7 October, 2012: I woke up this morning musing on words, their power, and how they subtly show us the differences in our ongoing life experience. In other words, my language has shifted, indicating, upon reflection, a deeper change, and the words were there before my understanding of myself emerged. Anyone who is familiar with this site, or my work for the last 10 years, will know that reinventing life has been my underlying value – cutting across everything I write about, think about, or say.

Yet, when laying out this site to near my ideas for my new book (due out probably three years from now), my headings now indicates that I am redefining rather than reinventing. This article looks into the differences between reinvention and redefinition and examines why we may decide to be in one camp or the other at different times in our lives. Who knows? We may decide at the end that we can be an boot camps at once.

Merriam-Webster online Defines REINVENT as: 1) to make as if for the first time something already invented <reinvent the wheel>, 2) to remake or redo completely, 3) to bring into use again

People quoted on the web try to get to deeper or more personal meanings, having to do with quality of life, self value or worth: “I believe that one defines oneself by reinvention. To not be like your parents. To not be like your friends. To be yourself. To cut yourself out of stone.” Henry Rollins

“I am still making order out of chaos by reinvention.” John Le Carre 

“People who cannot invent and reinvent themselves must be content with borrowed postures, secondhand ideas, fitting in instead of standing out.” Warren G. Bennis

In fact, in an article called, The Fountain of Reinvention, the New York Times found two factors that generally accompany these reinvention stories – risk and fear. It takes a certain amount of risk to take the plunge (unless you have been pushed out of your job), and there is an ample quantity of fear associated with the shifting changes. The speaker quoted in the article says: “your services need to be sliced, diced and repackaged.”

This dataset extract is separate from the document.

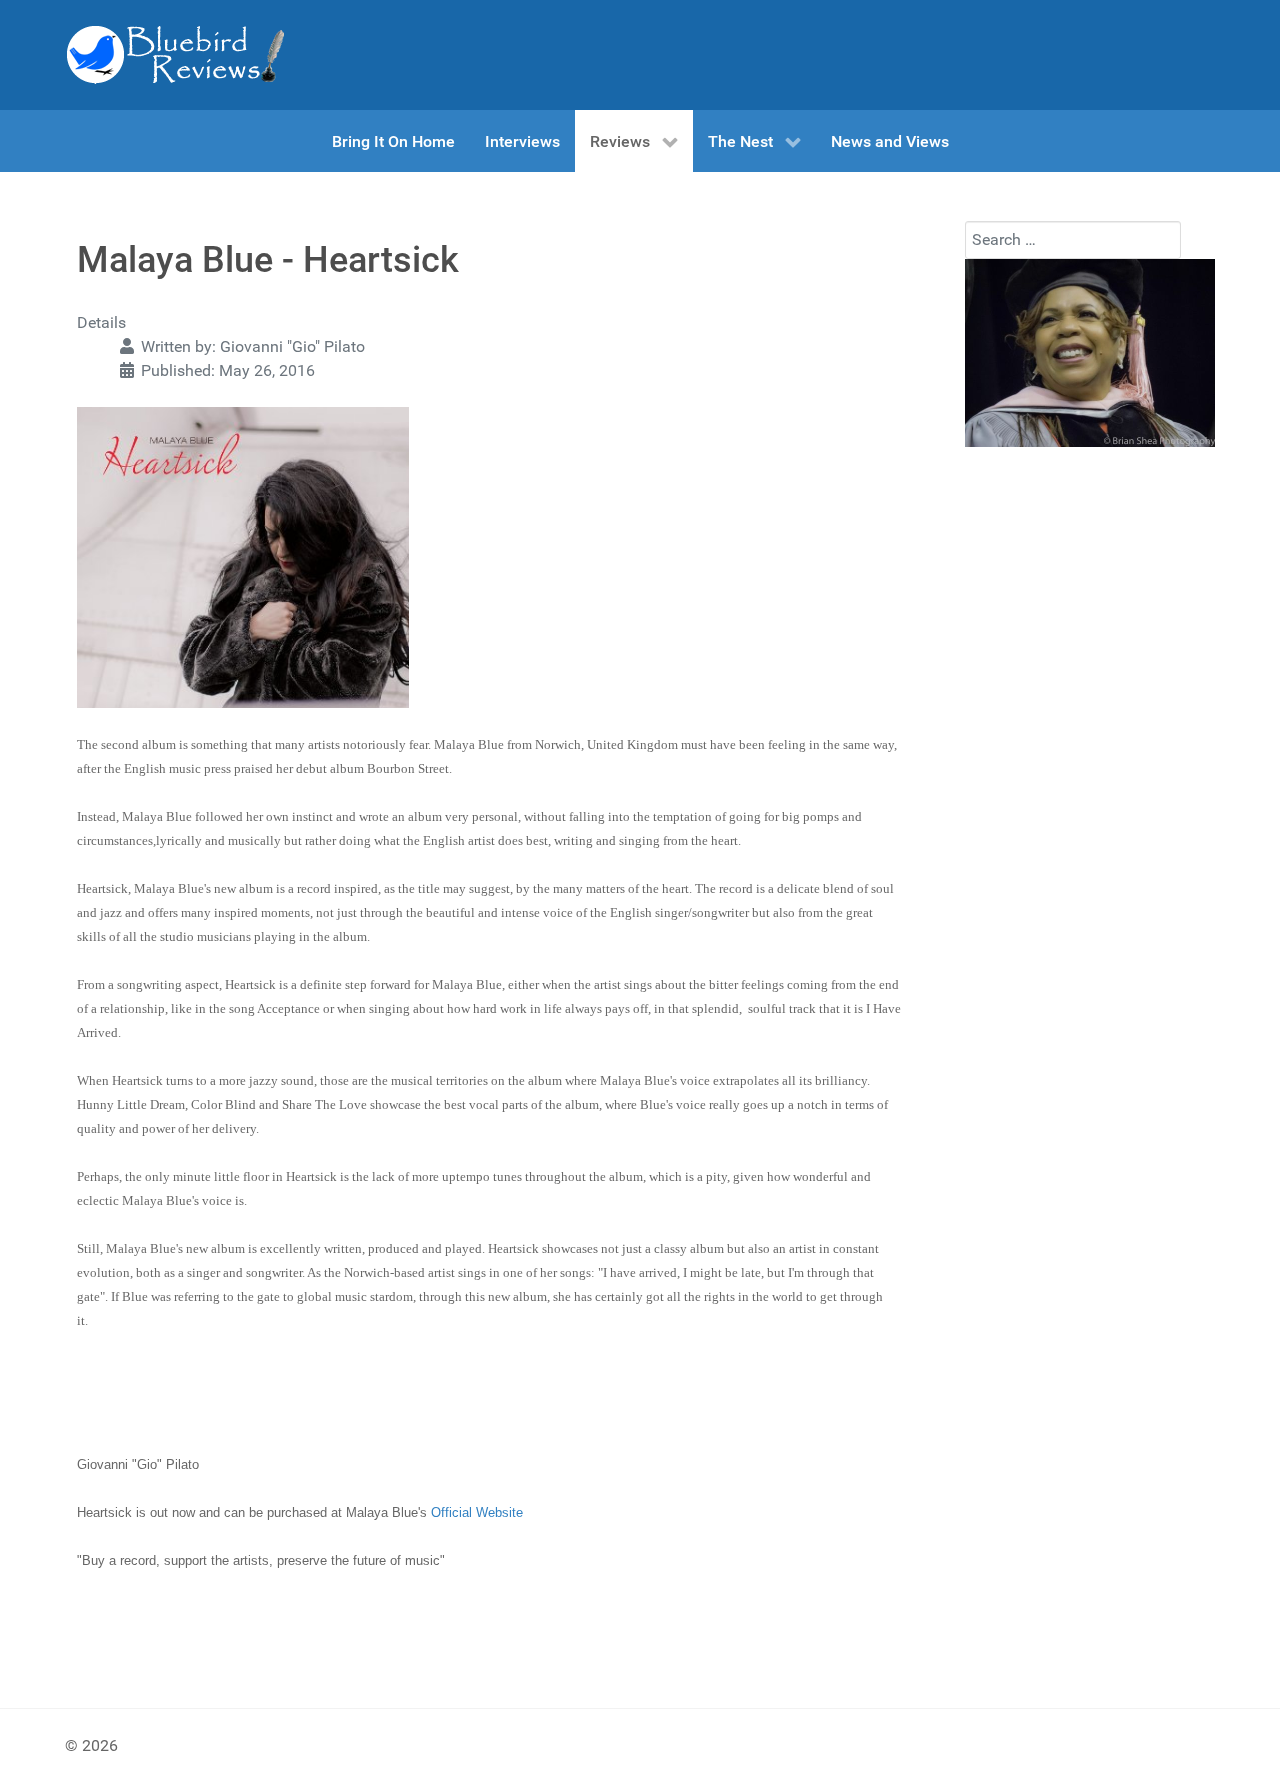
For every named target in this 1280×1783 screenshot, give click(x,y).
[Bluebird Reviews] (175, 55)
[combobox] (1073, 240)
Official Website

Not all authors are so brutal. One author lists 5 steps
1. Consider What You Value
2. Rediscover Your Interests
3. Embrace Your Personality
4. Scrutinize Your Skill Set
5. Develop Your Brand

So why did I move from reinvention back to the realtively staid and conservative “redefining” instead? I see it as we grow adolescence into a new, and more gentle, phase of adulthood, perhaps one that is defined by wisdom. Back to Webster, we see – REDEFINE: 1) to define (as a concept) again : reformulate <had to redefine their terms>, 2a) to reexamine or reevaluate especially with a view to change, b) transform. Isn’t it interesting that redefinition is seen as a synonym for transformation, while reinvention is not? When I think of transformation, of course I see the butterfly, willing to completely give up the entirety of what it was, in order to fly. This is the heart of what I find interesting this morning, that redefining goes deeper into the questions, shaking up, if you will, the norms, associated with the topics I find interesting. Therefore when you look at the new ealanajames site you see that in addition to engineering the good life (in which I have always been interested in) the things I want to discuss are the ways in which science and our lives are redefining: happiness, age and gender, health, work, change, and the way we come together (networks). Taken in total, these are a summation, and reintegration, of 20 years worth of reinvention. Hopefully, they also signal, a new level for my writing as ideas about life.

Thankfully, there are models of redefinition which do not require us to become like a butterfly and completely transformed. Even in the database/Computerworld we see, “Edition-based redefinition enables you to upgrade the database component of an application while it is in use, thereby minimizing or eliminating down time. To upgrade an application while it is in use, you copy the database objects that comprise the application and redefine the copied objects in isolation. Your changes do not affect users of the application—they continue to run the unchanged application. When you are sure that your changes are correct, you make the upgraded application available to all users.”

Laughter, since all of us who are redefining the major issues of our life and our world are also living in that life and that world we definitely want to “minimize or eliminate downtime.” So here is to learning way in which to do that as we continue to discuss the ideas upon which we base our lives in our world.

More as we go, wishing you all the best, and hoping that if some of these ideas inspire or provoke you, that you will be willing to write comment and continue the conversation.